The Nelson Mandela Bridge

The Nelson Mandela Bridge was a flagship project of Jozi My Jozi completed in 2025 - a deliberate signal that Joburg could be turned around.
The bridge has always been more than a crossing. Completed in 2003, this 284-metre cable-stayed structure, the largest of its kind in Southern Africa, spans 42
railway lines, stitching Braamfontein and Newtown together at the heart of Johannesburg. But for years, neglect and vandalism had dimmed its glow. Lighting
was stolen, glass panels shattered, graffiti crept across its walls, and pedestrians avoided it after dark.
The restoration included solar-powered LED lighting with programmable colour sequences. Eighty-one damaged glass panels were replaced. Graffiti removed, steel structures repainted, paving repaired, and crash barriers installed for pedestrian safety.
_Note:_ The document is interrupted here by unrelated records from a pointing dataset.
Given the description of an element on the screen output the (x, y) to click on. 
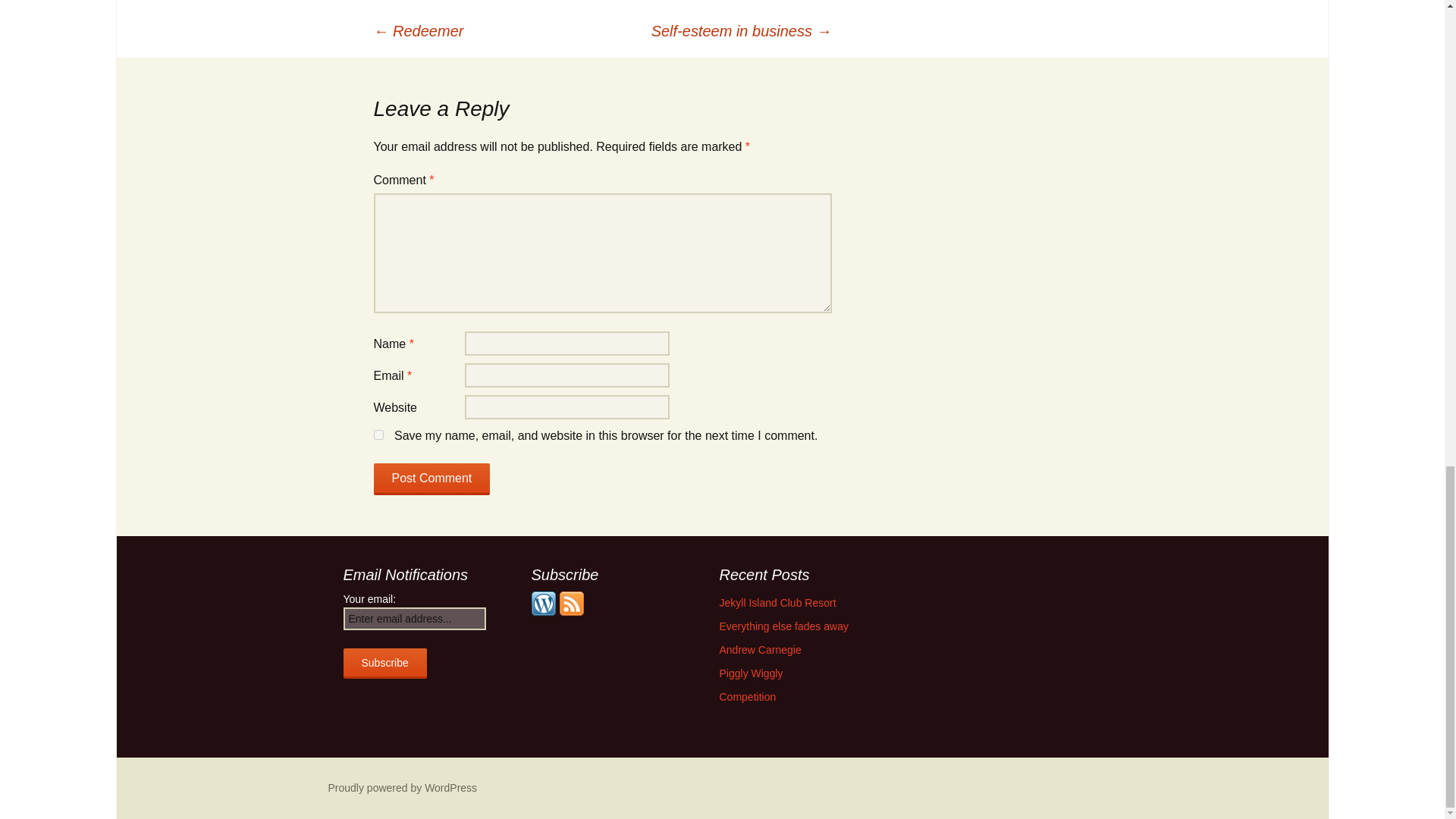
Piggly Wiggly (751, 673)
Jekyll Island Club Resort (777, 603)
Competition (747, 696)
Subscribe (384, 663)
Andrew Carnegie (759, 649)
yes (377, 434)
Subscribe to posts via RSS feed (571, 602)
Proudly powered by WordPress (402, 787)
Subscribe (384, 663)
WordPress.com Blog (542, 602)
Post Comment (430, 479)
Enter email address... (413, 618)
Post Comment (430, 479)
Everything else fades away (783, 625)
Given the description of an element on the screen output the (x, y) to click on. 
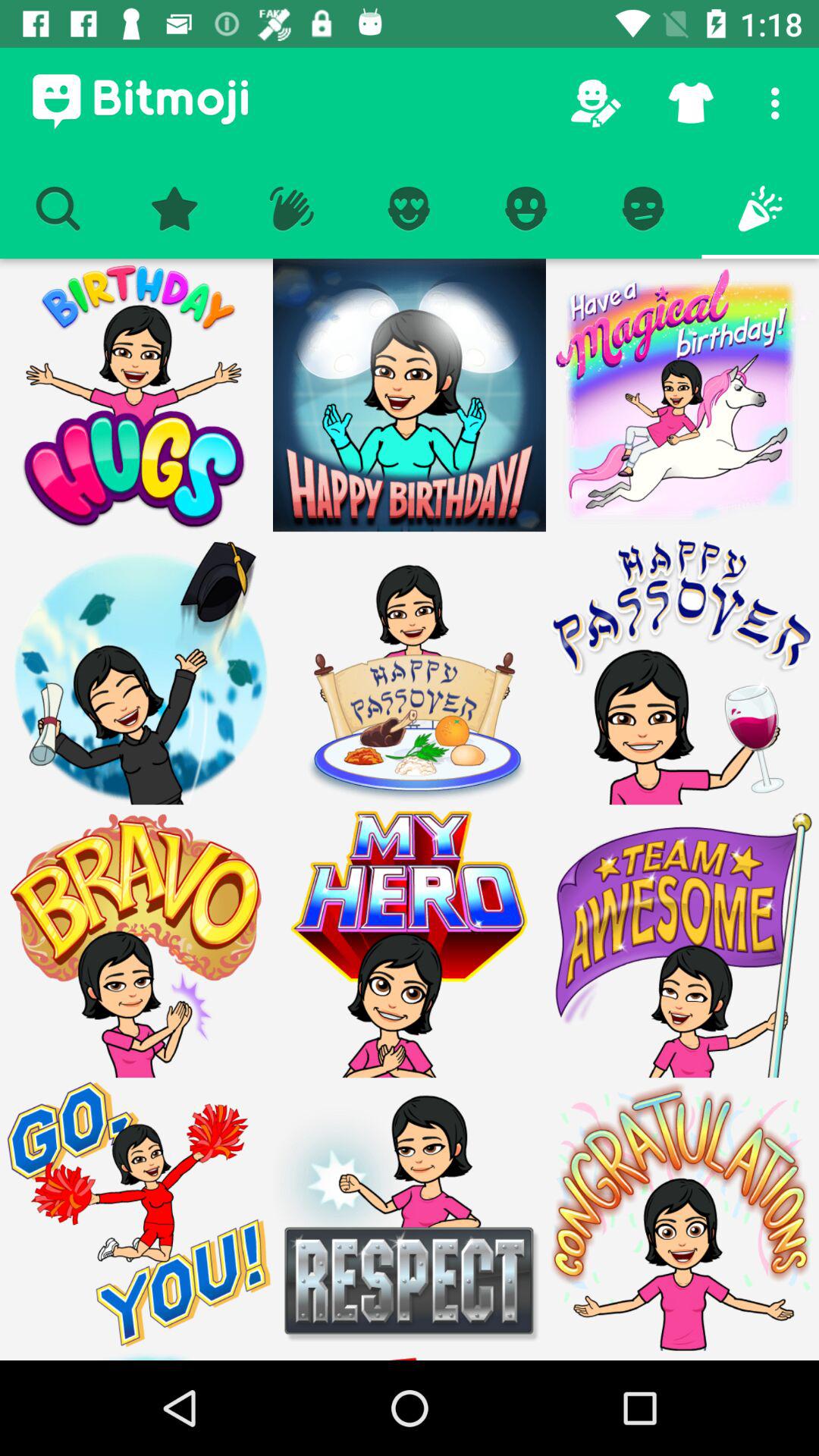
add respect bitmoji (409, 1213)
Given the description of an element on the screen output the (x, y) to click on. 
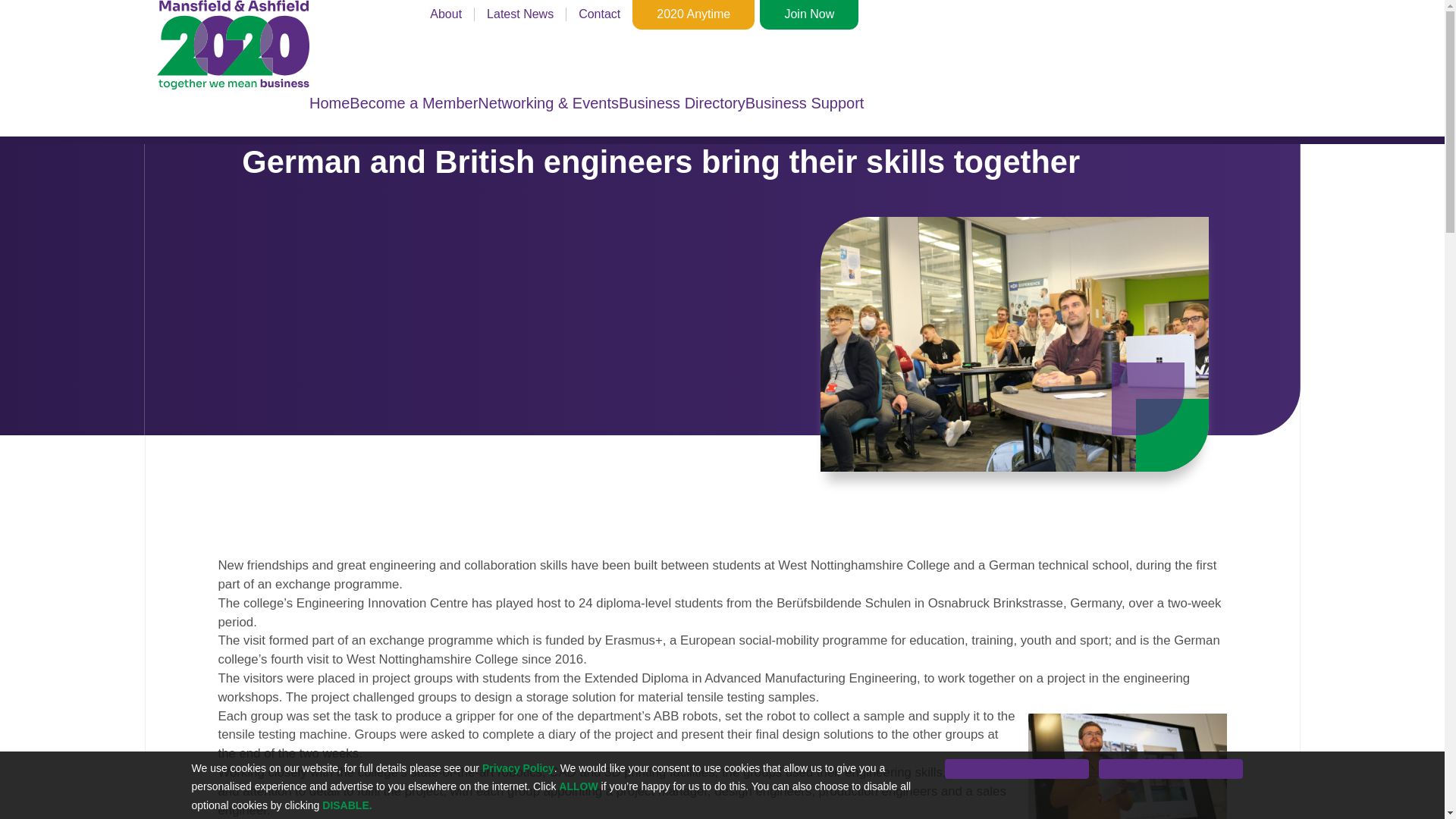
Home (328, 103)
Become a Member (413, 103)
Latest News (519, 13)
Business Directory (681, 103)
2020 Anytime (695, 14)
Contact (599, 13)
Join Now (811, 14)
Opens in a new window (695, 14)
Business Support (804, 103)
About (445, 13)
Given the description of an element on the screen output the (x, y) to click on. 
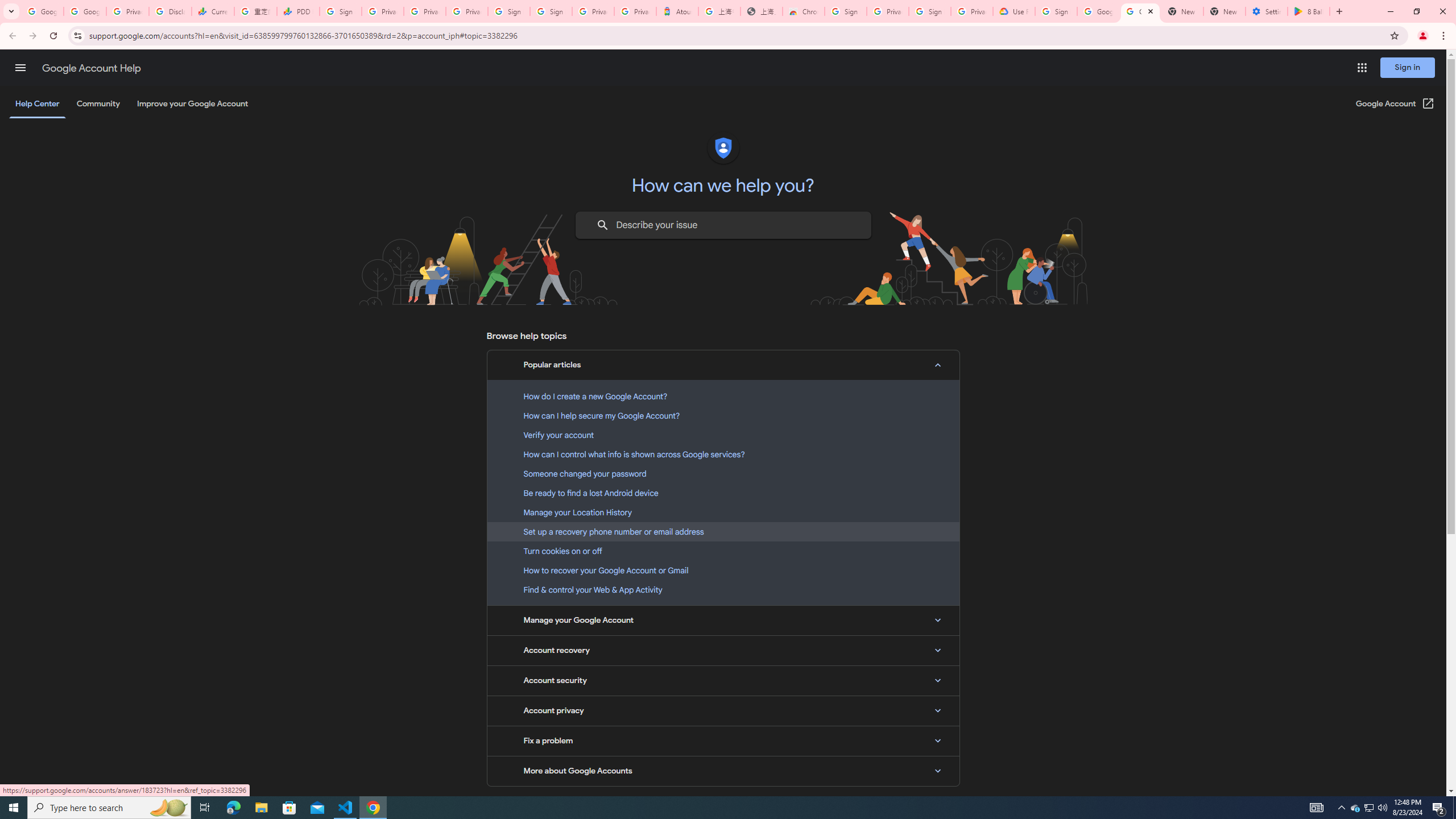
Account privacy (722, 710)
Atour Hotel - Google hotels (676, 11)
Google Account Help (91, 68)
Settings - System (1266, 11)
How to recover your Google Account or Gmail (722, 570)
More about Google Accounts (722, 771)
Given the description of an element on the screen output the (x, y) to click on. 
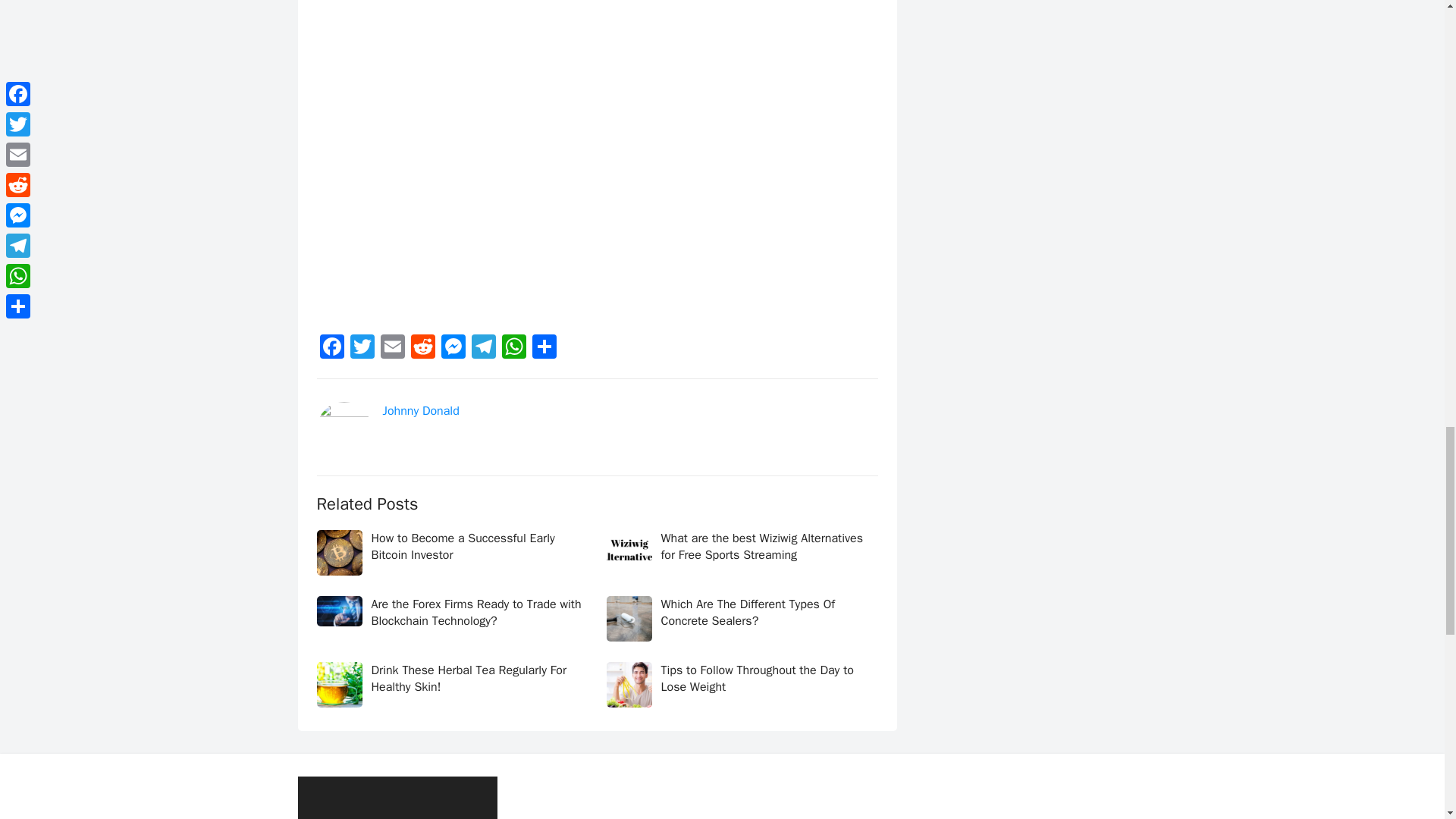
Messenger (453, 348)
Email (392, 348)
Facebook (332, 348)
Twitter (362, 348)
Drink These Herbal Tea Regularly For Healthy Skin! (469, 678)
Email (392, 348)
Which Are The Different Types Of Concrete Sealers?  (747, 612)
Twitter (362, 348)
Reddit (422, 348)
Facebook (332, 348)
WhatsApp (514, 348)
Reddit (422, 348)
Given the description of an element on the screen output the (x, y) to click on. 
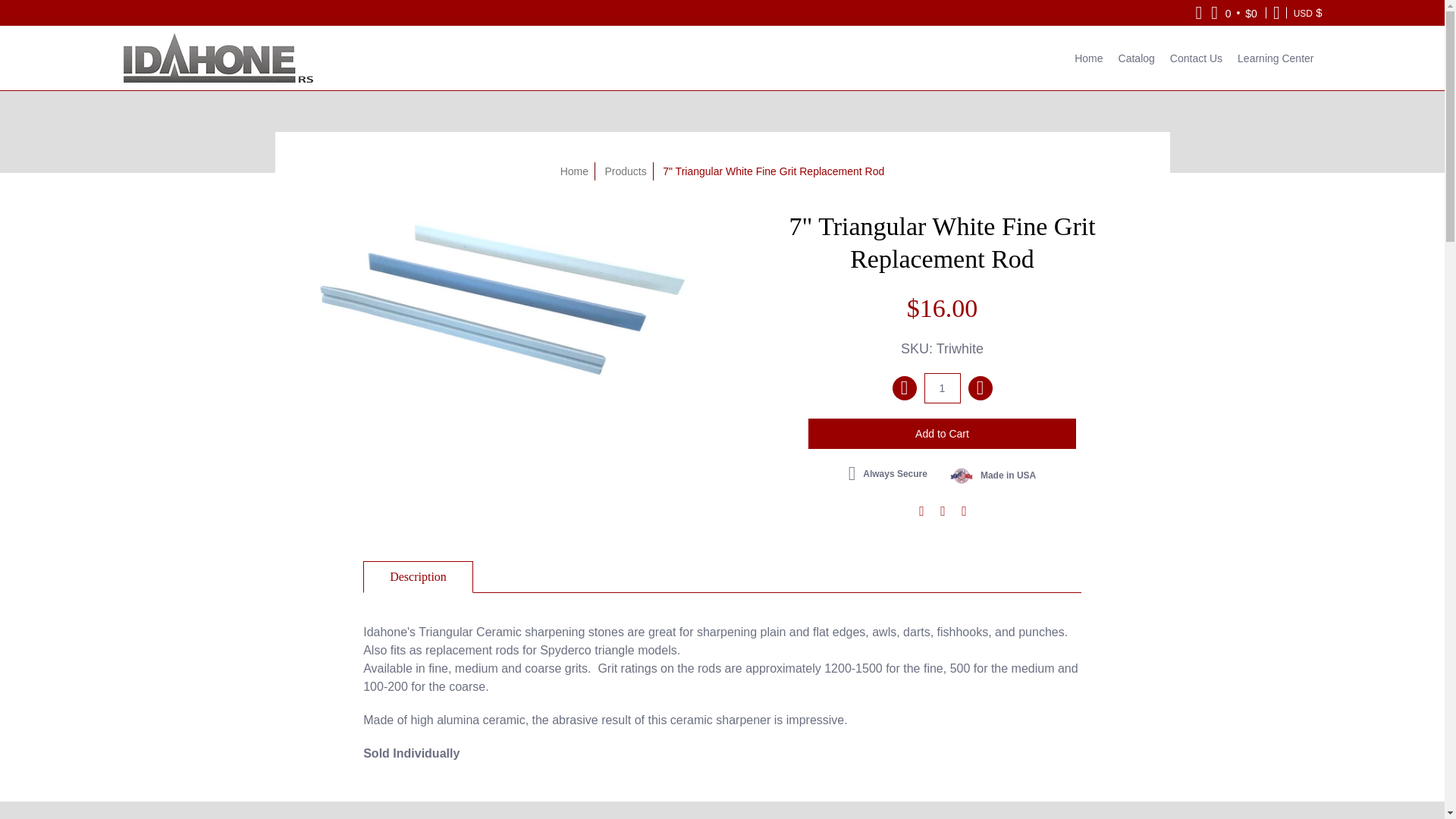
Cart (1234, 12)
Add to Cart (941, 433)
1 (941, 388)
Update store currency (1308, 12)
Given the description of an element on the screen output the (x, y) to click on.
By June 2024, the bridge blazed back to life in the Joburg night sky.
But physical repair was only the beginning. Jozi My Jozi's defining commitment is to creative placemaking, the idea that art and culture don't decorate urban spaces, they transform them. Creative practitioners James Delaney and Farai Mafurirano of Moja Nation added curated placemaking interventions that celebrate the city's layered identity. Mosaic benches by Dionne MacDonald and the Spaza Arts Trust capture sunrise and sunset views over the Joburg skyline, with hadadas in flight, an invitation to pause, not just pass through. Bold geometric murals and stencil work by @dekor_one line the bridge walls, incorporating quotes from the preamble to the South African Constitution, grounding the space in the nation's founding values.
This project was funded by ABSA. PG Glass provided the glass panels, and installation support was provided by Govender's Aluminium & Glass. The bridge is the centrepiece of Jozi My Jozi's broader “Gateway Project”, targeting key entry points into the inner city.